UNIVERSITY PARK, Pa. — The College of Information Sciences and Technology will welcome 204 new first-year students in the fall 2018 semester. This represents a 37 percent increase from last year and sets a record for undergraduate enrollment in the college.

While much of the growth can be attributed to the college’s cybersecurity analytics and operations degree program that launched in fall 2017, the college’s three other majors — data sciences, information sciences and technology, and security and risk analysis — continue to attract a greater number of high-caliber students from across the world.

To keep up with a growing and changing global demand, the college is evolving its programs and offerings. Nick Giacobe, assistant teaching professor and IST’s director of undergraduate programs, notes that students are eager to explore opportunities in these cutting-edge fields.

“Our students say they want to have an impact in their work,” he said. “IST’s programs show clear promise for potential for impact and meaning in their domains, and that’s why students are interested in them.”

Like the cybersecurity major, the University’s data sciences degree program — an intercollegiate initiative between the College of IST, College of Engineering, and Eberly College of Science — has also seen considerable growth since it launched in 2016. The program aims to provide students with the core skills and problem-solving approaches necessary to secure leading-edge analytics positions in industry, government and academia.

Giacobe explained that many students are interested in the data sciences because they can see its impact in their own lives, such as in services that make movie suggestions based on viewing history or product recommendations based on past purchases. As students advance in the program, they can focus on an industry domain of interest to apply their knowledge to virtually anywhere that data exists, such as using data sciences to provide business insights or healthcare interventions.

“The biggest thing that I like [about my degree] is that you don’t have to pick a domain to go into,” said Vince Trost, who graduated from the data sciences program this May. “There are opportunities everywhere for a data scientist. If you don’t like one domain or industry, you can leave and go to another. You become a mini expert in a domain wherever you do a data science project.”

While the cybersecurity and data sciences programs attract new groups of students, the IST and SRA programs continue to provide a solid foundation for the college's growth. Through software development or enterprise technology in the IST program or intelligence analysis in the SRA program, students are finding career success regardless of their major.
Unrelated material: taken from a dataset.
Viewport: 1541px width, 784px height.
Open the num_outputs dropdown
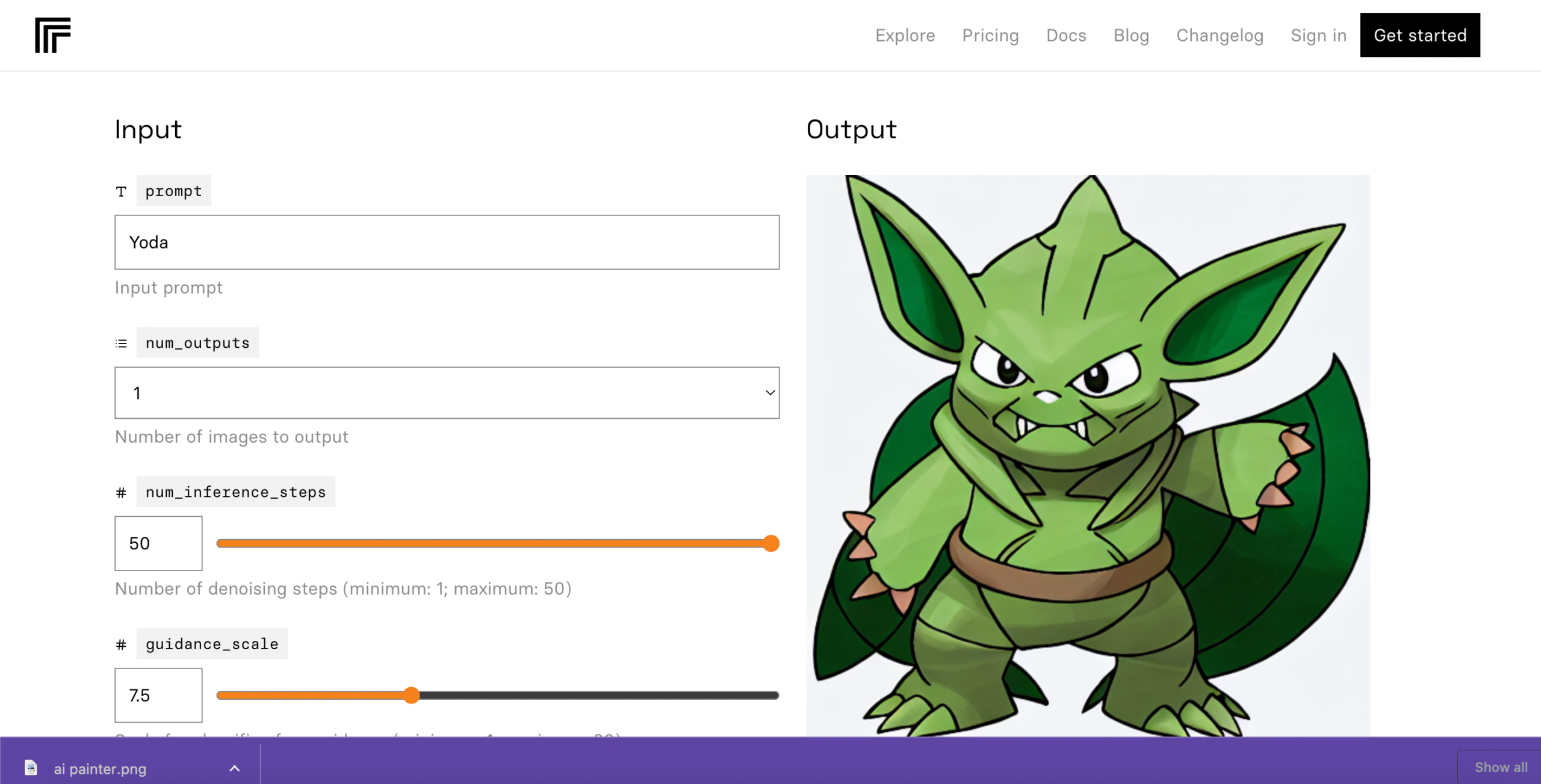pyautogui.click(x=447, y=393)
Students from the incoming class note that this was an important factor in their college decision.

“I visited other universities, none of which offered such specific paths that appealed to me,” said Andrew Pacheco, a member of the college’s newest incoming class. “Where Penn State’s IST program truly stands apart from other colleges is the fact that many students secure jobs before they graduate. So many companies are in need of employees with the skill sets IST students acquire and companies know that Penn State prepares their students as well as possible.”

The college’s trending degree programs that reach in-demand job markets aren’t the only reason a record number of students are enrolling. Students and staff credit the college’s small-school feel with access to the University’s far-reaching resources as being attractive to incoming learners.

“The thing that sets us apart is that we are a small enough college to give excellent customer service,” said Angela Miller, IST’s director of undergraduate recruiting.

Miller explained, for example, that she personally calls all students whose application is incomplete prior to the deadline to provide information and answer questions that might be keeping them from completing their application.

“We try to give students and parents the resources they need in a very personal and intentional way,” she said.

That practice continues long after the recruiting process. IST students benefit from a variety of tools and resources to advance their academic and professional careers, such as two annual career fairs that welcome more than 100 organizations who recruit IST students for internships and careers.

“The college does an excellent job in staying current and understanding the future of technology jobs and what skills will be needed and preparing students for those jobs,” said incoming freshman Zoe Evans. “IST also prepares its students through its vast network of internship and career fair opportunities, giving its students real-life work experience to put what we will be learning into practice.”

The curriculum is constantly changing to keep up with technological innovation and stay relevant to industry demands, something Miller knows will benefit students both in and after their time in IST.

“What makes us different is that we are so tied to industry. We’re able to shift and fill needs,” she said. “That’s really unusual in an institution of this size.”

Concluded Giacobe, “We want our students to be engaged in the classroom, engaged in complementary extracurricular activities, and to become engaged through internships with potential future employers. The buzz is one of excitement and anticipation as we roll out new courses.”